We generally portray prophets as men with long beards, but the truth is that most adults have developed great skills at not hearing the call of God, of accepting the normality of evil. It isn’t the noise of war that makes us deaf, but the repetition of our normal lives. This isn’t conscious; it is simply the ability to overlook things that might make life difficult for us. Children and teenagers haven’t learned those lessons yet. As hard as we may try to teach them, they haven’t learned that murder victims in the favela are guilty, or that killing someone else in a war is justified. Even with a gun in their hands, they can’t quite believe it.

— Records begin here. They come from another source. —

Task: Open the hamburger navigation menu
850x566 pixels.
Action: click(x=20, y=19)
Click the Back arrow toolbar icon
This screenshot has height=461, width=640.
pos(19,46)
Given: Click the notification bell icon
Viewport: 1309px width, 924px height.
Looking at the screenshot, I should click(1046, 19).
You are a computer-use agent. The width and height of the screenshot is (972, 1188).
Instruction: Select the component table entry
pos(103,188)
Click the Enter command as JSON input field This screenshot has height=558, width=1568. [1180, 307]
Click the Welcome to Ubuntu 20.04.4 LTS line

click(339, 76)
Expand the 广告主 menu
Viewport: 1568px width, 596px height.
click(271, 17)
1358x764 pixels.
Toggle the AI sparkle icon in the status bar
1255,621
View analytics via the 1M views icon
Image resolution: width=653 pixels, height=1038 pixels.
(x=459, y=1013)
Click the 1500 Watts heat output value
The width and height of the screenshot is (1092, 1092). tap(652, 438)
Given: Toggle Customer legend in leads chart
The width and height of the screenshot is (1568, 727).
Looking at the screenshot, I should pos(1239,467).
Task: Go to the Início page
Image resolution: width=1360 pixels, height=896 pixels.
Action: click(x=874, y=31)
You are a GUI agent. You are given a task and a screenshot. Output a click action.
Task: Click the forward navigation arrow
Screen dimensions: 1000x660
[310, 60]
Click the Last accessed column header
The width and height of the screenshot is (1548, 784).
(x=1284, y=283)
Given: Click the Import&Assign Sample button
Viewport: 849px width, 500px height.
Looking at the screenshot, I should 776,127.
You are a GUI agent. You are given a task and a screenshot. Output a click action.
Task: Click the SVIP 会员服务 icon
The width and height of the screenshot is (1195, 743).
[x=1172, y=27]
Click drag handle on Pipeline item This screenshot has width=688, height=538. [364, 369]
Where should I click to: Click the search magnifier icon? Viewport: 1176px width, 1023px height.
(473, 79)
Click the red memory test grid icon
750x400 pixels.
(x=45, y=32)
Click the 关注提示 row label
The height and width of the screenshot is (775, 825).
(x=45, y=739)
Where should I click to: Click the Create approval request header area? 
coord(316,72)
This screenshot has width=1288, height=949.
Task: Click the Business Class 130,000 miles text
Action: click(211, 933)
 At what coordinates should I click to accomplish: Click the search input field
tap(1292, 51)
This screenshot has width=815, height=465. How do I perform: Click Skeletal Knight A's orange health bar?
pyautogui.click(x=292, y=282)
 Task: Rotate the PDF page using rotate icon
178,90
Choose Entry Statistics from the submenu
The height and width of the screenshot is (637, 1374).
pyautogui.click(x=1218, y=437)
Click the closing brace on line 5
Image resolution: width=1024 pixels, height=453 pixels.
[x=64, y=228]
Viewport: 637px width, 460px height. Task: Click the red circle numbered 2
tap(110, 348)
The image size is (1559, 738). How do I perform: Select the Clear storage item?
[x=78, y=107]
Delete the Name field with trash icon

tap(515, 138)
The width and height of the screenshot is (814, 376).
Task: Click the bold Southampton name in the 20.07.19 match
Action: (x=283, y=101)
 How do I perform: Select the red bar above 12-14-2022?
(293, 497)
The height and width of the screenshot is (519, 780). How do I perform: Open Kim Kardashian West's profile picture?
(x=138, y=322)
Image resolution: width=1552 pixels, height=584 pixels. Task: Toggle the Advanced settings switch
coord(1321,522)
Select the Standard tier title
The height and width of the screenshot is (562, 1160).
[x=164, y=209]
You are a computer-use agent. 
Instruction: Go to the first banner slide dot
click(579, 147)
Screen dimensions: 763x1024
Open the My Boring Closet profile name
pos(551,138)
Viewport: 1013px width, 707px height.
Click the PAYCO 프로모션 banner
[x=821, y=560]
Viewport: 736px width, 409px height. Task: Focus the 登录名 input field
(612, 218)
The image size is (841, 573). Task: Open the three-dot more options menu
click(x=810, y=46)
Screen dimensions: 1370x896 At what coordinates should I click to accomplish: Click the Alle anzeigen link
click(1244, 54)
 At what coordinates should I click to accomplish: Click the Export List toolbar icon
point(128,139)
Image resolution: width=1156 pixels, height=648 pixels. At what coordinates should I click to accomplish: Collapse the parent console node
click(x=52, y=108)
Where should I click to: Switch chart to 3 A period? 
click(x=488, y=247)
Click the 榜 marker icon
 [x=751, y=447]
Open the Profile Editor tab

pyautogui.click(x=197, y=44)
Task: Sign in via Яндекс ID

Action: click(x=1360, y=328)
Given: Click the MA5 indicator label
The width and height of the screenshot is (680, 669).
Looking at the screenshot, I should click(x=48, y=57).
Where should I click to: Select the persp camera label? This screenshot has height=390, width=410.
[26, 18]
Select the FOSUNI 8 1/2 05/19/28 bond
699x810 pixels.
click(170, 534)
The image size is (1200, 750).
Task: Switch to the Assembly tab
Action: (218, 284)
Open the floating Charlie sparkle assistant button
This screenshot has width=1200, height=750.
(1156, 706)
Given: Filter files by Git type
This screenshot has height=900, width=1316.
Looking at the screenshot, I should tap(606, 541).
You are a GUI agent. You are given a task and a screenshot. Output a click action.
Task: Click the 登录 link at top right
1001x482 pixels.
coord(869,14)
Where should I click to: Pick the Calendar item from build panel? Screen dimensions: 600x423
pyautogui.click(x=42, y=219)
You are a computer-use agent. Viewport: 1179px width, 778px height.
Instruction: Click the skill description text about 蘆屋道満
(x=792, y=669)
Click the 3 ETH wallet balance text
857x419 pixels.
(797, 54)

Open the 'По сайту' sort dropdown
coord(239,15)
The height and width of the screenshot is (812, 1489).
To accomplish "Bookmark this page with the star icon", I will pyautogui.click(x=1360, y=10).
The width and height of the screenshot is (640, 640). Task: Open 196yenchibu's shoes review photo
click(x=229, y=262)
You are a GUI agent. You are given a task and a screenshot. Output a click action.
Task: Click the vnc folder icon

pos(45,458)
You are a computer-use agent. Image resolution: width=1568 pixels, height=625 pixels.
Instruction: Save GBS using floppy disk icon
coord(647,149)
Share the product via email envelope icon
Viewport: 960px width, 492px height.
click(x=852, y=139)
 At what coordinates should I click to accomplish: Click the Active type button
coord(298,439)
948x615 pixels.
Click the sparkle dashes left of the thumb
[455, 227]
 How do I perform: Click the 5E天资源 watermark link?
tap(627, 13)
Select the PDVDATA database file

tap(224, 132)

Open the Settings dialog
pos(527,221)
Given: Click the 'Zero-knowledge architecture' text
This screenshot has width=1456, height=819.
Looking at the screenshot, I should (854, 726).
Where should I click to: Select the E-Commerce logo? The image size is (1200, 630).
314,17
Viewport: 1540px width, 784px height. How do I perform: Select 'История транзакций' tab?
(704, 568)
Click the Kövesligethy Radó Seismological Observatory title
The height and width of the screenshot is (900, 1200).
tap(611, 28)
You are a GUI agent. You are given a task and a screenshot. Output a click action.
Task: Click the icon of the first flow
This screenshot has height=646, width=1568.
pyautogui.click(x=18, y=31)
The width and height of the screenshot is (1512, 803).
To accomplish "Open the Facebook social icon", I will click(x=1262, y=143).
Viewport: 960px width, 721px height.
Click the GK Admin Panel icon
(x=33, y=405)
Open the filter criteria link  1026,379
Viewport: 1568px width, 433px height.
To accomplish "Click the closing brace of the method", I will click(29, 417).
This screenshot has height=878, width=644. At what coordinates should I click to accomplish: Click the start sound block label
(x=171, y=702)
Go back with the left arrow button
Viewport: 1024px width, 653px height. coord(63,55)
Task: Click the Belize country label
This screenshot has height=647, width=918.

For most of us, the call to ethical responsibility doesn’t come from the death of a friend in a gang war or from running into our brothers in a brothel. So we have a responsibility to listen: to teenagers who have escaped the war, to the kids from the favela, or to our own children when they point out our elegantly constructed hypocrisies. Though they may be small, they are the prophets of our age, challenging us to break with the quotidian evil we have come to see as normal or necessary.

Notes:

  1. The stereotype of the child soldier, based largely on stories of the Lord’s Resistance Army in Uganda, makes us think that children only join armed groups when they are forced or kidnapped. In fact, most of the teenagers with whom we worked insisted that they had chosen to join the guerrillas or the paramilitaries, some for the ethical reasons listed here, others because they wanted to get away from an abusive father or stepfather, others because they wanted adventure in their lives or because they had been recruited by an attractive soldier of the opposite gender.
  2. According to Slavoj Žižek, what joins a community together is not the public law that everyone affirms, but the way that everyone is obligated to break the law together. By participating in this “counter-law,” everyone joins in a kind of “solidarity-in-guilt.” See Slavoj Žižek, The Metasteses of Enjoyment (Verso, 1994), 54-57; and my Agony Street (Shine a Light, 2007).
  3. See Emmanuel Levinas, Totality and Infinity: An Essay on Exteriority, trans. Alphonso Lingis (Duquesne University Press, 1969).
  4. See especially Genesis Rabbah, Vayera LV. 6. Cited in Jill Robbins, Prodigal Son/Elder Brother: Interpretation and Alterity in Augustine, Petrarch, Kafka, Levinas (University of Chicago Press, 1991).
  5. These notes integrate the stories of many of the participants.
  6. In Rio de Janeiro, wars between gangs in the 1990s had a higher mortality rate than almost any civil war during the same period (Luke Dowdney, Crianças do Tráfico [ISER, 2002]), and during the last several years, Recife has become more violent than Rio. I particularly remember a conversation with the proprietor of an internet café, who, after a particularly violent weekend, told me, “I don’t know why people are making such a big deal out of 70 murders last weekend. Fifty is average, after all, and it was a long weekend with a vacation day on Monday.”
  7. City of Rhyme/Ato Periférico, produced by Shine a Light and DJ Big. The rappers who recorded the album won the 2008 Freedom to Create Prize as the best young artists in the world working for human rights. Available for download at www.shinealight.org.
  8. “We Are People of Peace: How We Made the Movie Life’s Roulette” (Shine a Light and Taller de Vida, 2009).
  9. While almost half of the thousands of children who attempt to leave the war end up returning to the guerrillas or paramilitaries (“Gobierno perdió la pista de 212 niños desmovilizados de las autodefensas,” El Tiempo, October 6, 2007), not one of the 15 teenagers who made Life’s Roulette has gone back to battle.

Kurt Shaw, MTS ’97, is the founder and executive director of Shine a Light, a 300-member network of organizations serving street and working children in Latin America.